Hi,
Looking at [1] I, again, noticed that a decent portion of our connection
overhead is due to openssl's atexit handler.
On my older workstation (with a few noisy things running):
c=16;pgbench -n -M prepared -c$c -j$c -P1 -T10 -f <(echo 'select') -C
-> 3057 TPS
If I change the exit() in proc_exit() to a _exit():
-> 3633 TPS
The reason for this difference is that by default openssl registers an atexit
handler that frees a lot of memory that was initialized in postmaster. That in
turn triggers page-faults due to the relevant pages now differing in child
processes. Which a) isn't cheap b) causes contention with postmaster, since
those datastructures are shared.
It's possible to tell openssl to not register an atexit handler, see [2]:
> OPENSSL_INIT_NO_ATEXIT
> By default OpenSSL will attempt to clean itself up when the process exits via
> an "atexit" handler. Using this option suppresses that behaviour. This means
> that the application will have to clean up OpenSSL explicitly using
> OPENSSL_cleanup().
One slight difficulty is that we initialize openssl somewhat indirectly, via
PostmasterMain()->InitProcessGlobals()->pg_prng_strong_seed() which then, if
built with openssl support, triggers initialization within RAND_status().
The quick hack of putting
#ifdef USE_OPENSSL
OPENSSL_init_crypto(OPENSSL_INIT_NO_ATEXIT, NULL);
#endif
at the start of PostmasterMain() gets the connection speed up a fair bit:
-> 3449 TPS
The reason this isn't as good as using _exit is that there are other libraries
with (effectively) atexit handlers. In particular ICU pulls in libstdc++,
which in turn seems to have a lot of destructors for global objects that
aren't cheap.
★ ★ ★ ★ ★ ★ ★
Challenges:
(1) From the post about openssl's atexit handler, set down word for word the passage from "On my older" up to and including "datastructures are shared.".
(2) In the post about openssl's atexit handler, what TPS figure resulted from changing the exit() in proc_exit() to a _exit()?
(3) Carry on writing the post about openssl's atexit handler from its final sentence.

Collected data:
★ ★ ★ ★ ★ ★ ★
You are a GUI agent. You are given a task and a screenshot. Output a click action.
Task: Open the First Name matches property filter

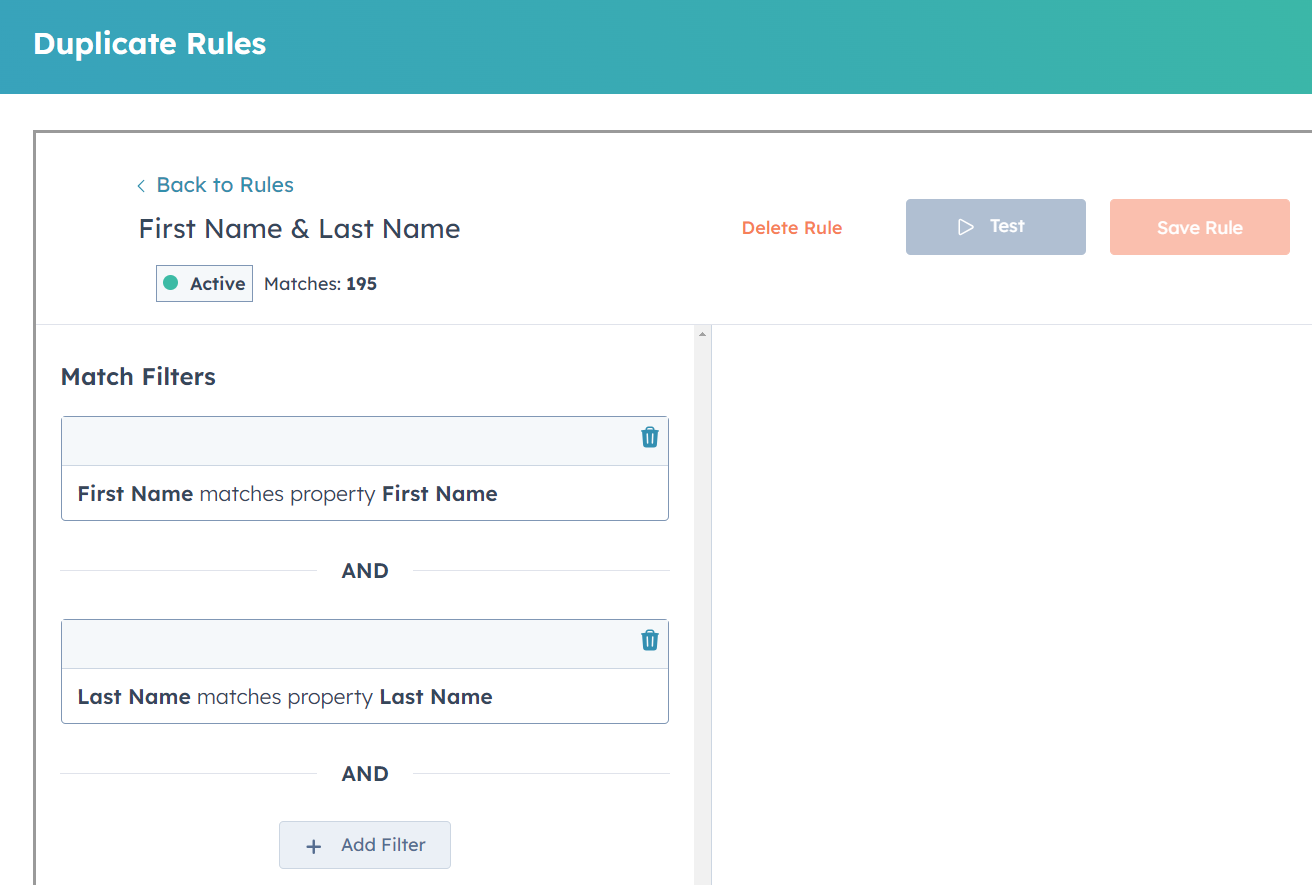tap(288, 494)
★ ★ ★ ★ ★ ★ ★
In response:
(1)
On my older workstation (with a few noisy things running):
c=16;pgbench -n -M prepared -c$c -j$c -P1 -T10 -f <(echo 'select') -C
-> 3057 TPS
If I change the exit() in proc_exit() to a _exit():
-> 3633 TPS
The reason for this difference is that by default openssl registers an atexit
handler that frees a lot of memory that was initialized in postmaster. That in
turn triggers page-faults due to the relevant pages now differing in child
processes. Which a) isn't cheap b) causes contention with postmaster, since
those datastructures are shared.

(2) 3633 TPS

(3)
If I build without ICU support, the connection rate with exit() (and the
openssl "fix") is
-> 3863 TPS
and if I use _exit() it is
-> 3900 TPS
I.e. at that point the remaining atexit handlers only play a small role.
I don't know if there's a decent solution for the nontrivial overhead due to
ICU -> libstdc++'s atexit handlers.
There are a few related issues where we ourselves to blame. The most prominent
one is that we go around and delete PostmasterContext in child processes. That
however doesn't really save memory, as the memory is still needed in
postmaster, we just end up causing page faults that trigger copy-on-write.
If I just comment out the MemoryContextDelete in PostgresMain() I see
connection rates improve from
-> 3891 TPS
to
-> 4004 TPS
If I build a much more minimal postgres, disabling all optional dependencies
other than openssl I see a significant improvement, just due fewer mmaps for
the libraries:
-> 4865 TPS
Further disabling openssl and zlib interestingly does not help, interestingly.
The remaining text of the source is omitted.